The most likely reason is that your client does not have a public IP address, but a private address behind Network Address Translation (a very common setup). A common private addresses are of the form 10.X.X.X or 192.168.X.X.
NAT device replaces private address in a packet from your client with its IP address, which is public. For the outside world it seems that the traffic originates from the NAT device. The main advantage of NAT is that it allows many clients to use a single public IP address (IP addresses are sparse). But NAT introduces a problem: an incoming packet needs to be routed to a correct client, but it does not have a client IP address. Some other strategy needs to be used to recognize to which client a packet should be routed and such routing is not always possible.
For example, the most well known limitation of NAT is that you can't simply start a listening TCP server behind a NAT and then connect to it from the outside world. The reason is that NAT device has no idea that your server listens on a given port and thus, it has no way to known that TCP SYN packets from the outside world need to be passed to your client. A workaround for this is to explicitly configure the NAT device to route SYN packets directed to a given port to a specific client (port forwarding).
When a client behind a NAT initiates a TCP connection, a NAT device remembers state of the connection (client address, client port, remote address, remote port). Because of this, when a response arrives, the device knows to which client the response should be passed. When the connection is closed, the device discards state information. This is why your client can communicate over TCP.
But UDP is more difficult to handle because it is connectionless and stateless. When the device sees a UDP packet it does now known if a reply is expected and when, so not all NAT devices handle UDP traffic. Although there is a technique that allows to do it.

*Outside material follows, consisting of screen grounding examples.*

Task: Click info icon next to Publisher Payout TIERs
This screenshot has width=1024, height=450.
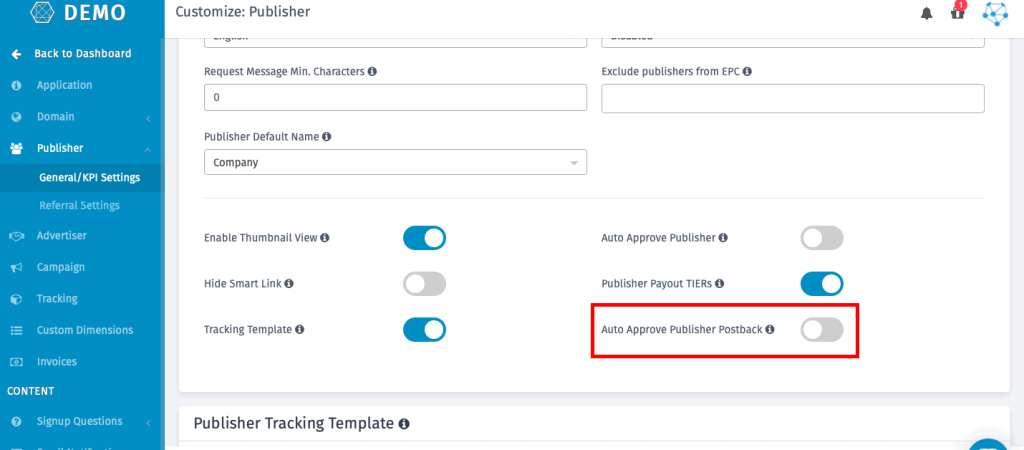Action: pos(719,284)
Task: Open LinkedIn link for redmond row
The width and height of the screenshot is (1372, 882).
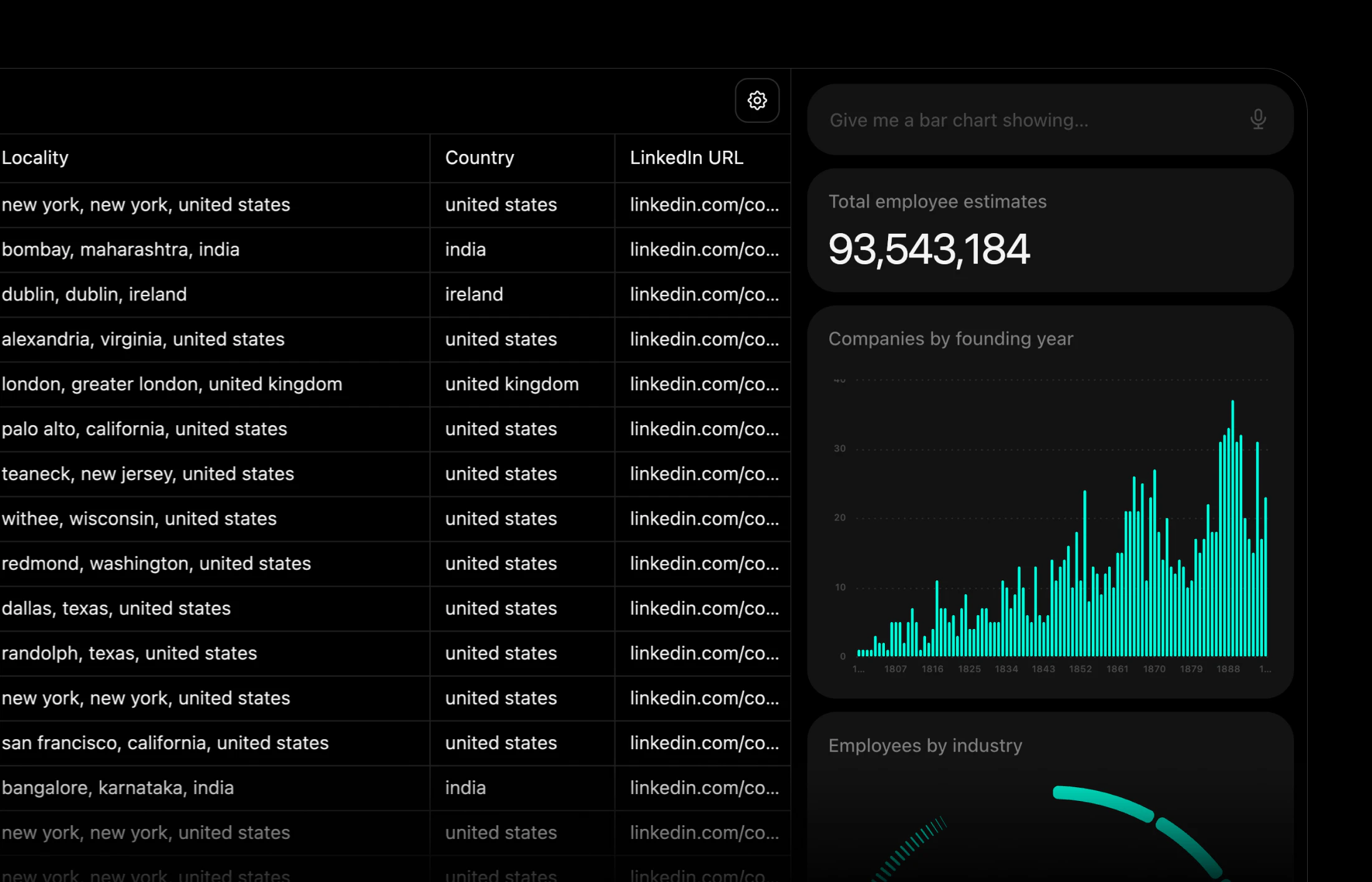Action: point(703,563)
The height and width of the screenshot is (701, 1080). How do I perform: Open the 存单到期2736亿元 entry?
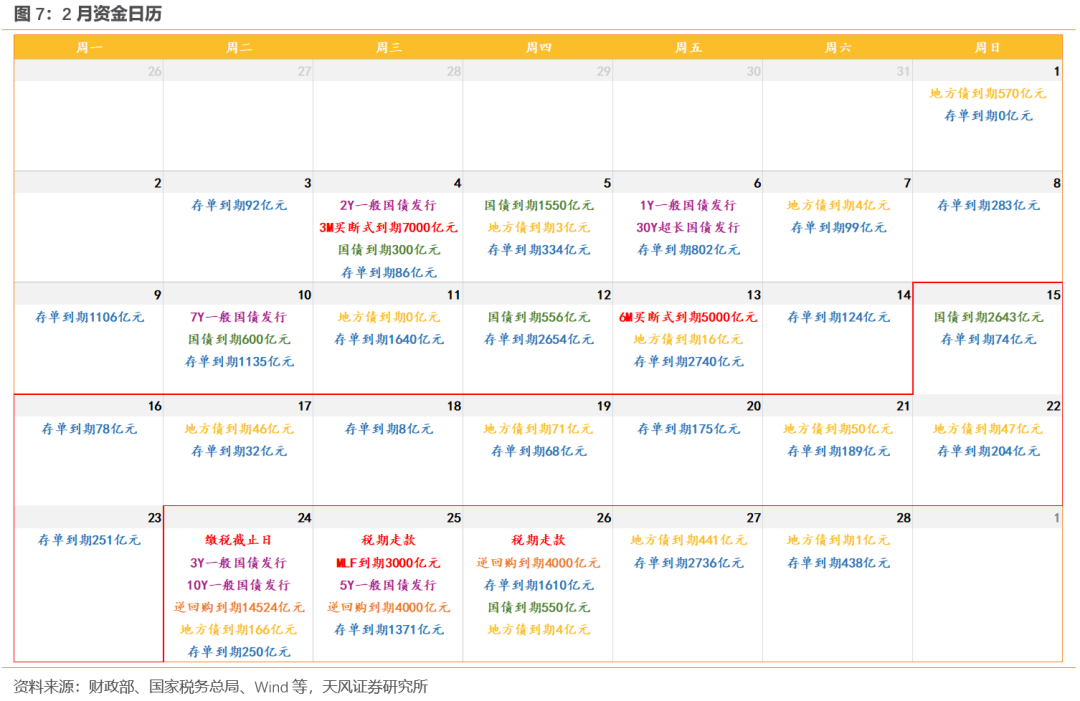(688, 562)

To summarize: the problem you are seeing is not C# specific. Setting IP address in packets from your server to the client IP address won't help, because it is most likely a private address that is not routable. To solve the problem you need to use a NAT device that can pass UDP traffic in both directions. But if you are developing a generic client to be used in many setups, you may want to reconsider if UDP is the best option. TCP connection forwarding is a basic feature that all NAT devices support, but some devices may not support UDP.